## Selection

------------------------

The thesis of this contribution is that modern hunting and nature conservation law is foreign to indigenous communities and lacks indigenous legitimacy. By ignoring indigenous hunting and conservation law and even denying the existence of indigenous societal principles that support conservation rules, the imposition of modern law has created a situation of alienation in which, e.g., the same behaviour is practised as ‘normal’ but nevertheless bears a negative connotation (poaching). This alienation is not easy to overcome after it has led to a vacuum in which values have difficulty in existing.
In the following, modern hunting and nature conservation law will be investigated in contrast to the corresponding indigenous laws. The mentioned concept of conservancy, recently introduced, will be looked at as a possible alternative to the hunting and nature conservation law as it developed with the colonial penetration of the country.
‘Modern’ and ‘Traditional’ Nature Conservation Law
Modern nature conservation law or hunting as the white man’s business
Most probably the oldest hunting law of Namibia is an ordinance of the German colonial government of 15 February 1909. This ordinance distinguishes [page 18] between five different types of animals which may be hunted. It declares elephant, hippopotamus, rhinoceros, giraffe, zebra, buffalo, adult female eland and kudu and others (section 2) not huntable unless the governor grants special permission. Otherwise, a hunting licence is required which may be issued by a regional or district office (section 3). Owners and lawful occupants of farms which are properly fenced off are exempted from the ordinance (section 9(1)). They posses the exclusive right to hunt on their land. Anyone who wants to hunt on occupied farms needs the permission of the farm owner or occupant (section 9(3)).
Hunting with traps, pits, nets, snares and similar tools is not allowed (section 4). The fee for the licence is 40 marks (section 5). The ordinance clarifies that the indigenous people are subject to the ordinance and are required to have a hunting licence for gun hunts in their tribal areas. They are not allowed to hunt on their own outside their tribal areas (section 7(1)).
The successor law to the German ordinance was the Game Preservation Ordinance, 13 of 1921, enacted by the South African Administrator. It introduced the categories of Royal Game, Big Game and Small Game to categorise animals for the purpose of differentiating the type of hunting permit. Permission to hunt Royal Game could only be obtained from the Administrator (section 4(1)). Hunting otherwise than by shooting was only allowed when especially permitted by the Administrator (section 9(1)). As the Proclamation did not specifically mention hunting by indigenous people, it can be assumed that the Proclamation was intended to apply to everybody. The fee for the Big Game Licence was 20 pounds per annum, the fee for the Small Game Licence 3 pounds or 15 shillings for any calendar month in the open season (sections 5(2) and 6(2)).

------------------------

Records from a collection:
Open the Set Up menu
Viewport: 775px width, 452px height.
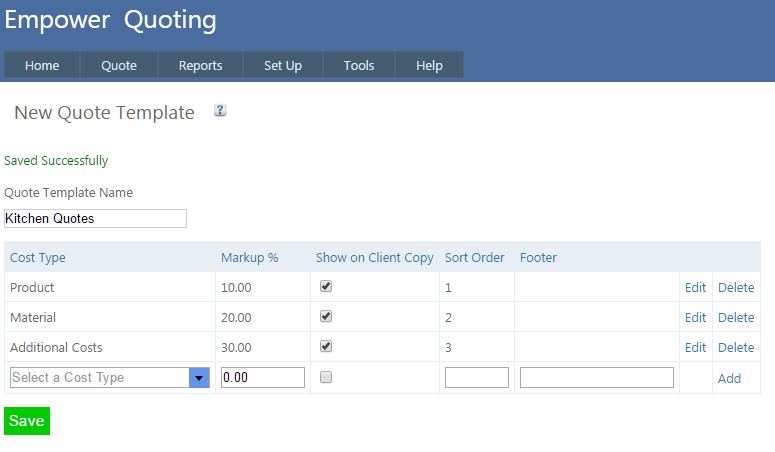pos(283,66)
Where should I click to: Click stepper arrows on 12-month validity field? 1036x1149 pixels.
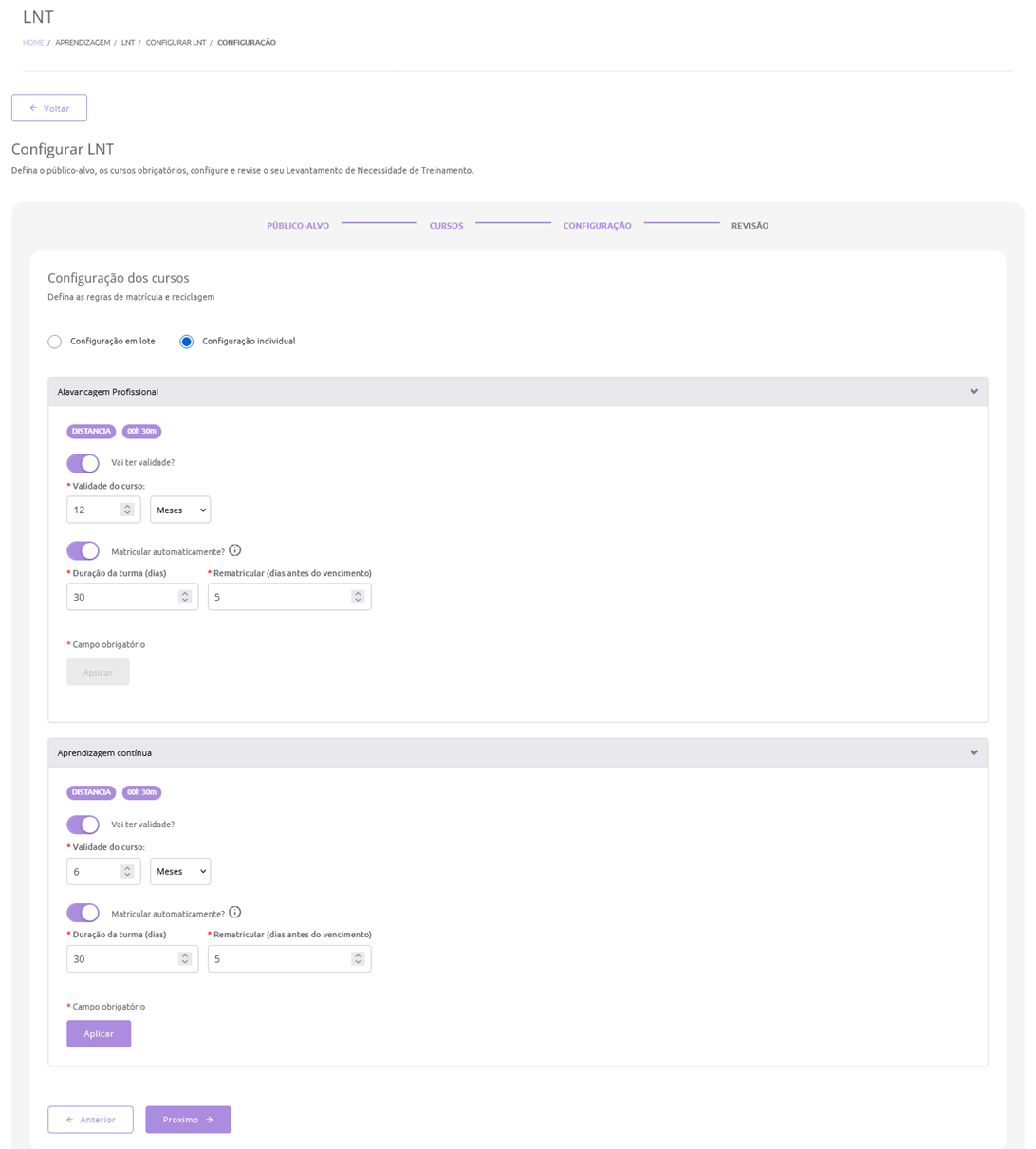pyautogui.click(x=127, y=510)
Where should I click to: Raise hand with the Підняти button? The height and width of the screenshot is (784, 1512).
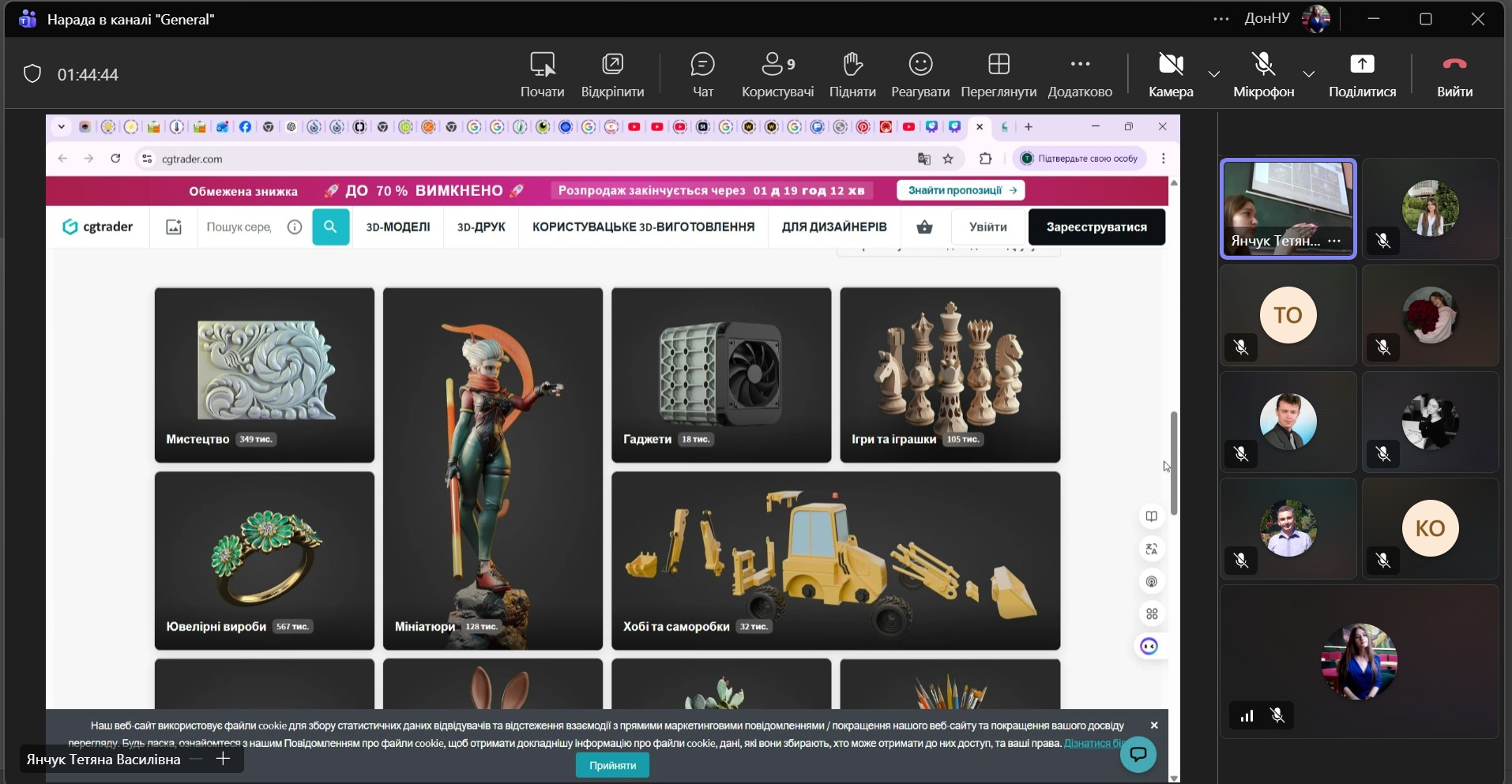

------------------------

## Tasks
A: Which hunting tools does the passage on Namibian hunting law say the 1909 ordinance prohibits by name?
B: Transcribe the records from the line containing "Where should I click to: Click" through the end of the records, both ends included, and omit the pictures.

## Answer set
A: Traps, pits, nets, and snares.

B:
Where should I click to: Click stepper arrows on 12-month validity field? 1036x1149 pixels.
pyautogui.click(x=127, y=510)
Where should I click to: Raise hand with the Підняти button? The height and width of the screenshot is (784, 1512).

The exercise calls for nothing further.